如何从 SSE 获得最大速度?
MXCSR 等内容的最佳设置是什么?哪种舍入模式最快?在什么处理器上?启用 NaN 信号是否更快,以便我在计算结果为 nan 时收到通知,或者这是否会导致非 NaN 计算速度减慢?
总之,如何从紧密的内部 SSE 循环中获得最大速度?
也欢迎任何相关的 x87 浮点速度建议。
What are the best settings for stuff like MXCSR? Which rounding mode is fastest? On what processors? Is it faster to enable signalling NaNs so I get informed when a computation results in a nan, or does this cause slowdowns in non-NaN computations?
In summary, how do you get the maximum of speed out of tight inner SSE loops?
Any related x87 floating-point speed advice also welcome.
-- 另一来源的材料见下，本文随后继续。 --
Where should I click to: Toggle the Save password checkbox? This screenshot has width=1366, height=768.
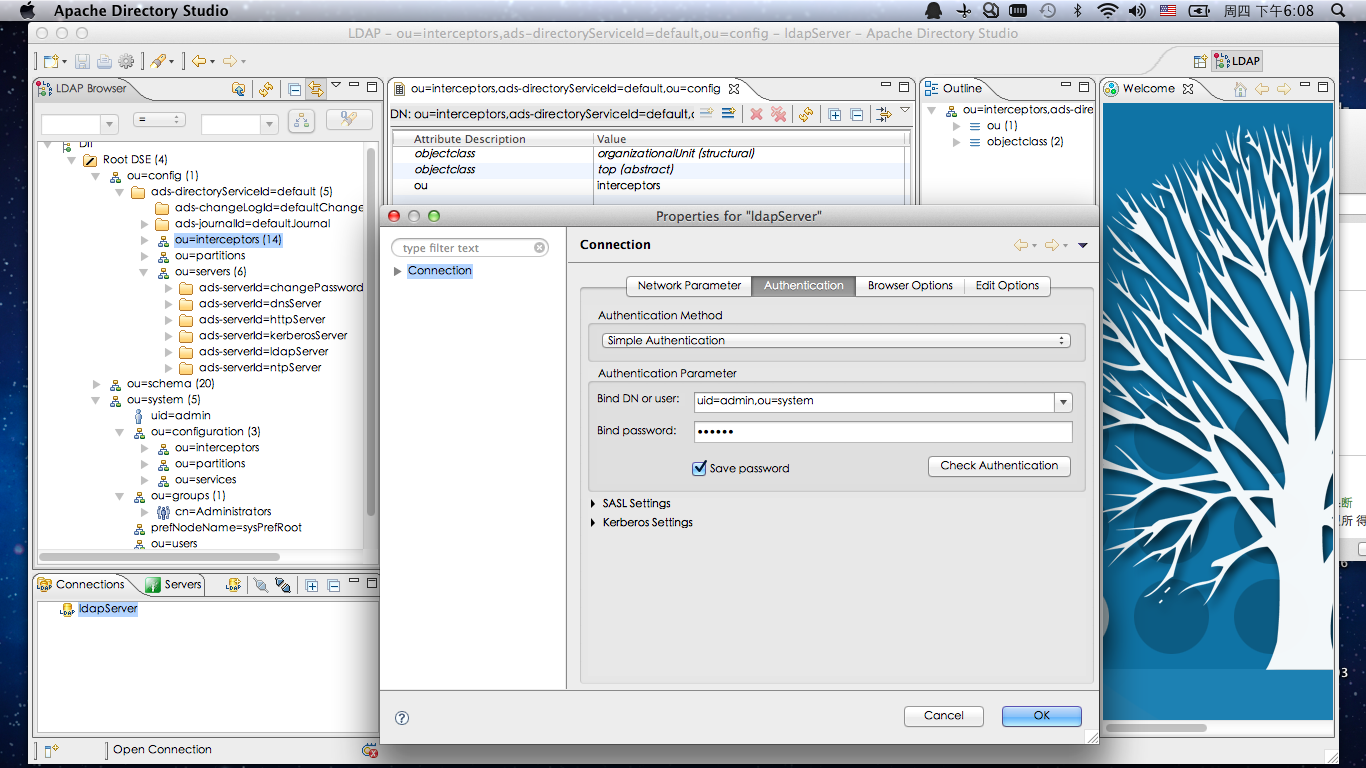[x=700, y=468]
如果你对这篇内容有疑问,欢迎到本站社区发帖提问 参与讨论,获取更多帮助,或者扫码二维码加入 Web 技术交流群。
绑定邮箱获取回复消息
由于您还没有绑定你的真实邮箱,如果其他用户或者作者回复了您的评论,将不能在第一时间通知您!
发布评论
评论(2)
如果您的计算可能会遇到非正规数,并且非常小的值的准确性对您的计算并不重要,那么请务必打开 FZ 和 DAZ(在计算开始时一次;不要过多地接触 MXCSR) )。如果您的计算不涉及非正规值,它们不会产生任何影响,但如果涉及非正规值,差异可能会非常显着。
其他 MXCSR 位对性能完全没有任何影响。
唯一与 x87 相关的性能建议是:不要使用 x87 单元。尽可能在 SSE 中进行计算。
If you computation is likely to encounter denormals, and accuracy of very small values is not important to your computation, then by all means turn on FZ and DAZ (once, at the start of your computation; don't touch the MXCSR more than necessary). They won't make any difference if your computation doesn't involve denormal values, but if it does, the difference can be quite significant.
None of the other MXCSR bits have any effect on performance at all.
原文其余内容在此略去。